-- Aim of the exercise --
Reproduce the records below; each should match the original exactly.

-------

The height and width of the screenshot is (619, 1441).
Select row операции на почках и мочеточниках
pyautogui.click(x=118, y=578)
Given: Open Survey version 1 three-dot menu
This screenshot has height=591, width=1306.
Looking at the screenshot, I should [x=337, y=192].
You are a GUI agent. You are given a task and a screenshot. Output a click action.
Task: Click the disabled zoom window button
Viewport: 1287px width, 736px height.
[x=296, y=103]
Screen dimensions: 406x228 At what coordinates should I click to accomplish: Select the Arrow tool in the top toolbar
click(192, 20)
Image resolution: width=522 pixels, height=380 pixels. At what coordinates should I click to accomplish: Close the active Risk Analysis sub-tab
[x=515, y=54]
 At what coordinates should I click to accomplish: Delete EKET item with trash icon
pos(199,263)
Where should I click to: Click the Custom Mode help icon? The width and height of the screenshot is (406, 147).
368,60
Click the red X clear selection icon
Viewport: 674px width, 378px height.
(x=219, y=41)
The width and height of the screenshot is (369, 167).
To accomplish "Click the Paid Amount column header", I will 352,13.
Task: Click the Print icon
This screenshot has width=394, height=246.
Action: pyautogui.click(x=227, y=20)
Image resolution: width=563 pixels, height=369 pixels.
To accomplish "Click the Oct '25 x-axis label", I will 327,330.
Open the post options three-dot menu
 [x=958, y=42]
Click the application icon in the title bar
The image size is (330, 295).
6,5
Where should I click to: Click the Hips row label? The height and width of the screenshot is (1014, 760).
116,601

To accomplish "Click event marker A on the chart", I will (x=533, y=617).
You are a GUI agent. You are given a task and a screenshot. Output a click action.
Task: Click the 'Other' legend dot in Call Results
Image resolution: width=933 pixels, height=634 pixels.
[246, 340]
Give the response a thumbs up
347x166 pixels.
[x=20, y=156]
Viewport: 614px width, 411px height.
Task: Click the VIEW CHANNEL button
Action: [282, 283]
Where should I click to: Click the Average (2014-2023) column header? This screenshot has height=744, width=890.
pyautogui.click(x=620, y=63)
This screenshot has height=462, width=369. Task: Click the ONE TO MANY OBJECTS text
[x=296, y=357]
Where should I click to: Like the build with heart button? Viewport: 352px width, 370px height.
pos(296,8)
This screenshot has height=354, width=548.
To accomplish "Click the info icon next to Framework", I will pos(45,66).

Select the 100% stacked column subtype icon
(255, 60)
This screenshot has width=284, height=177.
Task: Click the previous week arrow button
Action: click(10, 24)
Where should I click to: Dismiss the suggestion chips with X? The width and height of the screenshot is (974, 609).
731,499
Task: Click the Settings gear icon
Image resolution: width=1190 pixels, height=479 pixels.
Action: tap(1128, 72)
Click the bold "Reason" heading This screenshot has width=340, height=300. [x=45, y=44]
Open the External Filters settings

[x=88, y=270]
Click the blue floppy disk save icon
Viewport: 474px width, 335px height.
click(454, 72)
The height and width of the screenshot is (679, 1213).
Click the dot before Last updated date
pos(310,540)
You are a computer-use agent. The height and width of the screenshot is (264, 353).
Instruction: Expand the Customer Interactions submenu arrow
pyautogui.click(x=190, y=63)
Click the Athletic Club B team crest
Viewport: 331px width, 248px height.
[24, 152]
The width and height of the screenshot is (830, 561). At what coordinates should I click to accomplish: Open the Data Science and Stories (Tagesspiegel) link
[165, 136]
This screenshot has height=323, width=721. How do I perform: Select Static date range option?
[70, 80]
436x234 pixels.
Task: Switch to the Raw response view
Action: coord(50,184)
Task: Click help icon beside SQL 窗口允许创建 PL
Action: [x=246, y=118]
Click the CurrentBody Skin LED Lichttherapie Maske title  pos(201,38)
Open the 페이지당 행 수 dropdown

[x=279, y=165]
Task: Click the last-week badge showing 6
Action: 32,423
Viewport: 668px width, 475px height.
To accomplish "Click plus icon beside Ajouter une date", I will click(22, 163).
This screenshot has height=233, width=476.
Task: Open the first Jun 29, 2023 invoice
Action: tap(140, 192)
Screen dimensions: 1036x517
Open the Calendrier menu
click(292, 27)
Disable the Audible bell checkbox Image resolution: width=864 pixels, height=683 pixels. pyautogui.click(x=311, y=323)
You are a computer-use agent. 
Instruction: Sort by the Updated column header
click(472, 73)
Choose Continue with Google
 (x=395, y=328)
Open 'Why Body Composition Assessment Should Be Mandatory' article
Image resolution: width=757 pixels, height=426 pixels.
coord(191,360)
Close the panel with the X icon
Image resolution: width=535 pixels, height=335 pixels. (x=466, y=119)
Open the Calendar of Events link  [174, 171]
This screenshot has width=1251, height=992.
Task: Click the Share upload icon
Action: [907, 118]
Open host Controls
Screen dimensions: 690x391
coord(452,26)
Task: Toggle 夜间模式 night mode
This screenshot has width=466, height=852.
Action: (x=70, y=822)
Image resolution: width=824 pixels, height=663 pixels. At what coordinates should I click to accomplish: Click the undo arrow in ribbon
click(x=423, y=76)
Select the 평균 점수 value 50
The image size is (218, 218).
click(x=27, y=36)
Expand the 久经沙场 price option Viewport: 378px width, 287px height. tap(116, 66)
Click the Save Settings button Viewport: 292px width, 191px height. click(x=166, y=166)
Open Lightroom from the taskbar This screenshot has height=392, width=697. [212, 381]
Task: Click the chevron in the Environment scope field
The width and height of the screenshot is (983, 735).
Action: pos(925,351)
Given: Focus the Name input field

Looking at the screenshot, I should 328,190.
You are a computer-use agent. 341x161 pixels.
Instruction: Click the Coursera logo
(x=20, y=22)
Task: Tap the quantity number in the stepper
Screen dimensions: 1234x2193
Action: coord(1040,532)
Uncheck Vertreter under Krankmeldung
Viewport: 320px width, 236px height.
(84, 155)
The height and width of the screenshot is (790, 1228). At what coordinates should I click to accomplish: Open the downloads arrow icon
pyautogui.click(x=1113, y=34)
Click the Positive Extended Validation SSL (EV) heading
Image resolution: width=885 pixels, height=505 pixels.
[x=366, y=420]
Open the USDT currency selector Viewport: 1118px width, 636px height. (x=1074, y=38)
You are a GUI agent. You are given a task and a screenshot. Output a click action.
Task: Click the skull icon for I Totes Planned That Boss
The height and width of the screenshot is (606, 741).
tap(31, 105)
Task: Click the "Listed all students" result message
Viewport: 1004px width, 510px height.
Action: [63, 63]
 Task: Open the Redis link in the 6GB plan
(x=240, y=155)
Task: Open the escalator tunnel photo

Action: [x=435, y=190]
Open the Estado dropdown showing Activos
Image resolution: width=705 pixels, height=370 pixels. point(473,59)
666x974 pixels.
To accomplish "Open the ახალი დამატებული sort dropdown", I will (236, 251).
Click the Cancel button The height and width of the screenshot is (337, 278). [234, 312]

-------

-- Reply to the exercise --
The height and width of the screenshot is (619, 1441).
Select row операции на почках и мочеточниках
pyautogui.click(x=118, y=578)
Given: Open Survey version 1 three-dot menu
This screenshot has height=591, width=1306.
Looking at the screenshot, I should [x=337, y=192].
You are a GUI agent. You are given a task and a screenshot. Output a click action.
Task: Click the disabled zoom window button
Viewport: 1287px width, 736px height.
[x=296, y=103]
Screen dimensions: 406x228 At what coordinates should I click to accomplish: Select the Arrow tool in the top toolbar
click(192, 20)
Image resolution: width=522 pixels, height=380 pixels. At what coordinates should I click to accomplish: Close the active Risk Analysis sub-tab
[x=515, y=54]
 At what coordinates should I click to accomplish: Delete EKET item with trash icon
pos(199,263)
Where should I click to: Click the Custom Mode help icon? The width and height of the screenshot is (406, 147).
368,60
Click the red X clear selection icon
Viewport: 674px width, 378px height.
(x=219, y=41)
The width and height of the screenshot is (369, 167).
To accomplish "Click the Paid Amount column header", I will 352,13.
Task: Click the Print icon
This screenshot has width=394, height=246.
Action: pyautogui.click(x=227, y=20)
Image resolution: width=563 pixels, height=369 pixels.
To accomplish "Click the Oct '25 x-axis label", I will 327,330.
Open the post options three-dot menu
 [x=958, y=42]
Click the application icon in the title bar
The image size is (330, 295).
6,5
Where should I click to: Click the Hips row label? The height and width of the screenshot is (1014, 760).
116,601

To accomplish "Click event marker A on the chart", I will (x=533, y=617).
You are a GUI agent. You are given a task and a screenshot. Output a click action.
Task: Click the 'Other' legend dot in Call Results
Image resolution: width=933 pixels, height=634 pixels.
[246, 340]
Give the response a thumbs up
347x166 pixels.
[x=20, y=156]
Viewport: 614px width, 411px height.
Task: Click the VIEW CHANNEL button
Action: [282, 283]
Where should I click to: Click the Average (2014-2023) column header? This screenshot has height=744, width=890.
pyautogui.click(x=620, y=63)
This screenshot has height=462, width=369. Task: Click the ONE TO MANY OBJECTS text
[x=296, y=357]
Where should I click to: Like the build with heart button? Viewport: 352px width, 370px height.
pos(296,8)
This screenshot has height=354, width=548.
To accomplish "Click the info icon next to Framework", I will pos(45,66).

Select the 100% stacked column subtype icon
(255, 60)
This screenshot has width=284, height=177.
Task: Click the previous week arrow button
Action: click(10, 24)
Where should I click to: Dismiss the suggestion chips with X? The width and height of the screenshot is (974, 609).
731,499
Task: Click the Settings gear icon
Image resolution: width=1190 pixels, height=479 pixels.
Action: tap(1128, 72)
Click the bold "Reason" heading This screenshot has width=340, height=300. [x=45, y=44]
Open the External Filters settings

[x=88, y=270]
Click the blue floppy disk save icon
Viewport: 474px width, 335px height.
click(454, 72)
The height and width of the screenshot is (679, 1213).
Click the dot before Last updated date
pos(310,540)
You are a computer-use agent. The height and width of the screenshot is (264, 353).
Instruction: Expand the Customer Interactions submenu arrow
pyautogui.click(x=190, y=63)
Click the Athletic Club B team crest
Viewport: 331px width, 248px height.
[24, 152]
The width and height of the screenshot is (830, 561). At what coordinates should I click to accomplish: Open the Data Science and Stories (Tagesspiegel) link
[165, 136]
This screenshot has height=323, width=721. How do I perform: Select Static date range option?
[70, 80]
436x234 pixels.
Task: Switch to the Raw response view
Action: coord(50,184)
Task: Click help icon beside SQL 窗口允许创建 PL
Action: [x=246, y=118]
Click the CurrentBody Skin LED Lichttherapie Maske title  pos(201,38)
Open the 페이지당 행 수 dropdown

[x=279, y=165]
Task: Click the last-week badge showing 6
Action: 32,423
Viewport: 668px width, 475px height.
To accomplish "Click plus icon beside Ajouter une date", I will click(22, 163).
This screenshot has height=233, width=476.
Task: Open the first Jun 29, 2023 invoice
Action: tap(140, 192)
Screen dimensions: 1036x517
Open the Calendrier menu
click(292, 27)
Disable the Audible bell checkbox Image resolution: width=864 pixels, height=683 pixels. pyautogui.click(x=311, y=323)
You are a computer-use agent. 
Instruction: Sort by the Updated column header
click(472, 73)
Choose Continue with Google
 (x=395, y=328)
Open 'Why Body Composition Assessment Should Be Mandatory' article
Image resolution: width=757 pixels, height=426 pixels.
coord(191,360)
Close the panel with the X icon
Image resolution: width=535 pixels, height=335 pixels. (x=466, y=119)
Open the Calendar of Events link  [174, 171]
This screenshot has width=1251, height=992.
Task: Click the Share upload icon
Action: [907, 118]
Open host Controls
Screen dimensions: 690x391
coord(452,26)
Task: Toggle 夜间模式 night mode
This screenshot has width=466, height=852.
Action: (x=70, y=822)
Image resolution: width=824 pixels, height=663 pixels. At what coordinates should I click to accomplish: Click the undo arrow in ribbon
click(x=423, y=76)
Select the 평균 점수 value 50
The image size is (218, 218).
click(x=27, y=36)
Expand the 久经沙场 price option Viewport: 378px width, 287px height. tap(116, 66)
Click the Save Settings button Viewport: 292px width, 191px height. click(x=166, y=166)
Open Lightroom from the taskbar This screenshot has height=392, width=697. [212, 381]
Task: Click the chevron in the Environment scope field
The width and height of the screenshot is (983, 735).
Action: pos(925,351)
Given: Focus the Name input field

Looking at the screenshot, I should 328,190.
You are a computer-use agent. 341x161 pixels.
Instruction: Click the Coursera logo
(x=20, y=22)
Task: Tap the quantity number in the stepper
Screen dimensions: 1234x2193
Action: coord(1040,532)
Uncheck Vertreter under Krankmeldung
Viewport: 320px width, 236px height.
(84, 155)
The height and width of the screenshot is (790, 1228). At what coordinates should I click to accomplish: Open the downloads arrow icon
pyautogui.click(x=1113, y=34)
Click the Positive Extended Validation SSL (EV) heading
Image resolution: width=885 pixels, height=505 pixels.
[x=366, y=420]
Open the USDT currency selector Viewport: 1118px width, 636px height. (x=1074, y=38)
You are a GUI agent. You are given a task and a screenshot. Output a click action.
Task: Click the skull icon for I Totes Planned That Boss
The height and width of the screenshot is (606, 741).
tap(31, 105)
Task: Click the "Listed all students" result message
Viewport: 1004px width, 510px height.
Action: [63, 63]
 Task: Open the Redis link in the 6GB plan
(x=240, y=155)
Task: Open the escalator tunnel photo

Action: [x=435, y=190]
Open the Estado dropdown showing Activos
Image resolution: width=705 pixels, height=370 pixels. point(473,59)
666x974 pixels.
To accomplish "Open the ახალი დამატებული sort dropdown", I will (236, 251).
Click the Cancel button The height and width of the screenshot is (337, 278). [234, 312]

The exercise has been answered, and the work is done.